======== Selection ========
# What does the Plow Pre Package consist of?



## turbo5560 (Apr 6, 2007)

I know that some trucks have the plow prep package, but what exactly is it? I mean is it more than dual batterys?


----------



## 06HD BOSS (Nov 28, 2005)

You dont get dual batteries. Its a larger 145-amp alternator, roof lamp provisions with the dash switch, an extra hole in the firewall, instrument panel jumper wiring harness for electric trailer brake controller, high-capacity air cleaner and skid plate package.


----------



## B&B (Nov 4, 2006)

06HD BOSS;395640 said:


> You dont get dual batteries. Its a larger 145-amp alternator, roof lamp provisions with the dash switch, an extra hole in the firewall, instrument panel jumper wiring harness for electric trailer brake controller, high-capacity air cleaner and skid plate package.


And on a GM truck, the most important thing of all......the upgraded fan clutch to help prevent overheating with the plow on.


----------



## Kevin Kendrick (May 3, 2007)

According to the commercial sales manager at our local Ford dealership, on the Ford it just adds an additional leaf spring to the front end and costs only like $70 to do so.


----------



## scottL (Dec 7, 2002)

on the new style 2500hd it's; skid plates, roof wiring provision ( that's a joke ), larger trans cooler, 160amp alternator. No firewall wiring provision, No cut off for the air bags. ALSO, it means that GM knows you will be putting on a plow so, less or no issues with warranty unless it's obvious malicious abuse.


----------



## Mark13 (Dec 3, 2006)

Is it possible to have plow prep on a 2wd?
A friend of mine has a '00 gmc 2500 2wd and he says it has plow prep and has no idea why. (He knows his stuff about machinery/engines/vehicles so I believe him.)


----------



## B&B (Nov 4, 2006)

Mark13;395696 said:


> Is it possible to have plow prep on a 2wd?
> A friend of mine has a '00 gmc 2500 2wd and he says it has plow prep


Not that I'm aware of on a 2 wheeler Mark...what lead's him to believe his truck is pp equipped? Just curious.


----------



## Mark13 (Dec 3, 2006)

B&B;395699 said:


> Not that I'm aware of on a 2 wheeler Mark...what lead's him to believe his truck is pp equipped? Just curious.


I'm guessing his window sticker but I don't know for sure. He was even puzzled as to why a 2wd would have the plow prep package on it.


----------



## B&B (Nov 4, 2006)

Mark13;395722 said:


> I'm guessing his window sticker but I don't know for sure. He was even puzzled as to why a 2wd would have the plow prep package on it.


Ask him to check the option decal inside the glove box for the "VYU" plow prep option code. I'd be curious to know....


----------



## Mark13 (Dec 3, 2006)

B&B;395742 said:


> Ask him to check the option decal inside the glove box for the "VYU" plow prep option code. I'd be curious to know....


I was going to check the RPO codes in the glovebox when I see the truck but I couldn't remember what I was looking for.


----------



## B&B (Nov 4, 2006)

Mark13;395775 said:


> I was going to check the RPO codes in the glovebox when I see the truck but I couldn't remember what I was looking for.


Keep us posted on your findings Mark.....


----------



## Tahoeplower (Nov 20, 2010)

Taking a stab at it, but maybe the plow prep pkg and tow pkg have similar additions? Or if there was a sticker on the windshield, maybe the windshield is a replacement from a used truck? I realize this thread is 4 years old, just adding my 2 cents worth of ideas.


----------



## tls22 (Sep 30, 2007)

B&B;395642 said:


> And on a GM truck, the most important thing of all......the upgraded fan clutch to help prevent overheating with the plow on.


lmao.................My truck must have been a friday afternoon or monday morning special


----------
======== Provided data ========
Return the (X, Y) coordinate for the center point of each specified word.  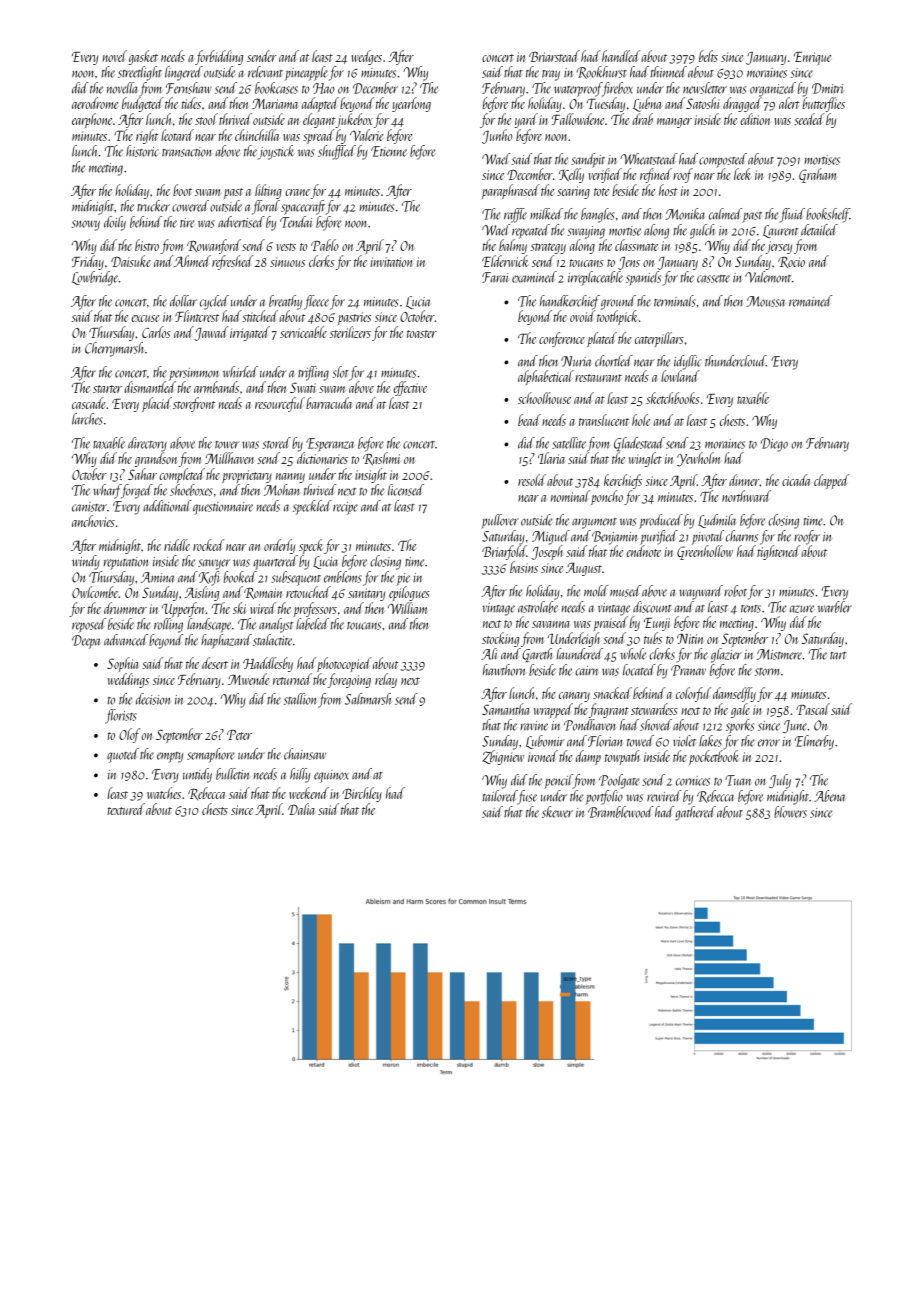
========
Set task A
Return the passage of the plow prep thread between "on the new style" and "obvious malicious abuse.", inclusive.
Set task B
According to the plow prep thread, why does the upgraded fan clutch matter on a GM truck?
The material comes from a separate source, unrelated to the plow prep thread.

Output A
on the new style 2500hd it's; skid plates, roof wiring provision ( that's a joke ), larger trans cooler, 160amp alternator. No firewall wiring provision, No cut off for the air bags. ALSO, it means that GM knows you will be putting on a plow so, less or no issues with warranty unless it's obvious malicious abuse.

Output B
The plow prep thread calls the upgraded fan clutch the most important part of the package on a GM truck because it helps prevent overheating while the plow is on.